Six thousand years ago, Egyptian lions hunted wildebeests and zebras in a landscape that resembled the Serengeti more than the Sahara. Since then, the number of large mammal species has decreased from 37 to eight, says quantitative ecologist Justin Yeakel of the Santa Fe Institute. New research using ancient animal depictions tracks the collapse of Egypt’s ecological networks one extinction at a time, offering a glimpse into how climate change and human impacts have altered the structure and stability of ecosystems over millennia.
People in Egypt have been observing the natural world since long before they built the pyramids. Prehistoric rock drawings depict hippopotamuses, giraffes, elephants, hartebeests, and foxes. Ostrich and ibex are carved into a 5000-year-old ceremonial palette. Later, hunting scenes on ancient Egyptian tombs teemed with wildlife. Yeakel created a timeline based on existing records from paleontology, archaeology, and art, which picks up about where the fossils leave off and zooms in on a much shorter time scale. He used it to find out which species died out when and how their loss affected the rest of the ecological network.
As Yeakel and co-authors report online today in the Proceedings of the National Academy of Sciences, the most dramatic shifts in climate and land use accompanied the most dramatic shifts in the number of predators relative to the number of prey species. Three of the five shifts happened at the same time as sudden dryings of the Nile Valley that may also have catalyzed the rise and fall of dynasties. A fourth shift occurred with population growth and industrialization in modern Egypt.
The researchers explored whether some of the ecological networks were more vulnerable than others. For each mammal community of the last 6000 years, they assembled possible predator-prey networks based on the body size of the animals (a cheetah is more likely to hunt a hedgehog than vice versa)—a system that correctly predicts who eats whom up to 74% of the time in modern African systems. Then they modeled the stability of each ecological network: How likely is a small change to cause a complete collapse?
The most ancient and species-rich ecosystems were resilient. But the networks became less and less stable through time. With each extinction, the mammals that depended on that species become more vulnerable to collapse themselves. The loss of the wild boar, the white antelope, and the leopard in the last 150 years caused the most precipitous drop in stability yet. “As you lose diversity, you lose redundancy in the system, and the importance of each organism becomes magnified,” Yeakel says.
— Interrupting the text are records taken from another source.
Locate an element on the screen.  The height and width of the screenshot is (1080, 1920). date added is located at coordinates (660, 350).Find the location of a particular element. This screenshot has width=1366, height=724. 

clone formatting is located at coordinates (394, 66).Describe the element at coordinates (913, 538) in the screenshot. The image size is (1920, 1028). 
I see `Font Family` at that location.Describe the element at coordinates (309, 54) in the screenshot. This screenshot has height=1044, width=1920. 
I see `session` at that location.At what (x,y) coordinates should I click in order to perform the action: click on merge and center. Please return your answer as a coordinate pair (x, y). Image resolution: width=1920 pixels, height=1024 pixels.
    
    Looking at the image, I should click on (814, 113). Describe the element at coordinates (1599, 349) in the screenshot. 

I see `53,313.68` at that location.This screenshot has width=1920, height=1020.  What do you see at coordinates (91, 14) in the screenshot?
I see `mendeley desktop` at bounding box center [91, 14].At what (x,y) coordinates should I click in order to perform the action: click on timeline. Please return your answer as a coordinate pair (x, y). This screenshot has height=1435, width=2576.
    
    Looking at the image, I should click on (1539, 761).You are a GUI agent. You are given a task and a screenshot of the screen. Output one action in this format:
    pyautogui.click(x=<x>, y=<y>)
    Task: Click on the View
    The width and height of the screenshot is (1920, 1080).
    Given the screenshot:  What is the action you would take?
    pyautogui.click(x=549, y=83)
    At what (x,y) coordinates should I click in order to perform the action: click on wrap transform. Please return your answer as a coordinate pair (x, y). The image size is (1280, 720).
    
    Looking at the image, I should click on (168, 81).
As a result, the remaining eight large mammal species in Egypt—including striped hyenas, golden jackals, and the Egyptian fox—are now more vulnerable than they’ve been in more than 12,000 years, Yeakel says. Some of the most important of those eight are already in trouble. By calculating the stability of the modern Egyptian predator-prey network with and without each species, the team found a few whose presence stabilizes the whole system—primarily small herbivores eaten by many predators, including gazelles, ibex, and Barbary sheep. One gazelle species is now critically endangered, and Barbary sheep are less common in the Western Desert than they were even 30 years ago, says Egyptologist Salima Ikram of American University in Cairo, who was not involved in the work.
The researchers also used their model to predict extinction risk, a measure that’s important for conservation planning but hard to observe. The artistic record offers an unusual chance to test these predictions on extant species at shorter timescales. Looking back in history, the researchers found that the theoretically more sensitive species did in fact disappear from Egypt sooner.
Still, this window on the past is less than perfect, warns Linda Evans, an environmental historian at Macquarie University in Sydney, Australia, who studies representations of animals in ancient Egyptian art. Just because an animal appears on a tomb doesn’t necessarily mean it existed at the time, as artists in later periods copied older tombs. Ancient Egyptians “didn’t just depict what they saw,” Evans says. “Egyptian art has a grammar to it. You have to be really careful and guarded about the conclusions you draw.”
Ikram agrees that ancient Egyptian artists had more on their minds than what they saw in the real world. But while Yeakel’s timeline may not be perfect, it is probably “a good mapping of what was present when and where, and how the different species affected one another.”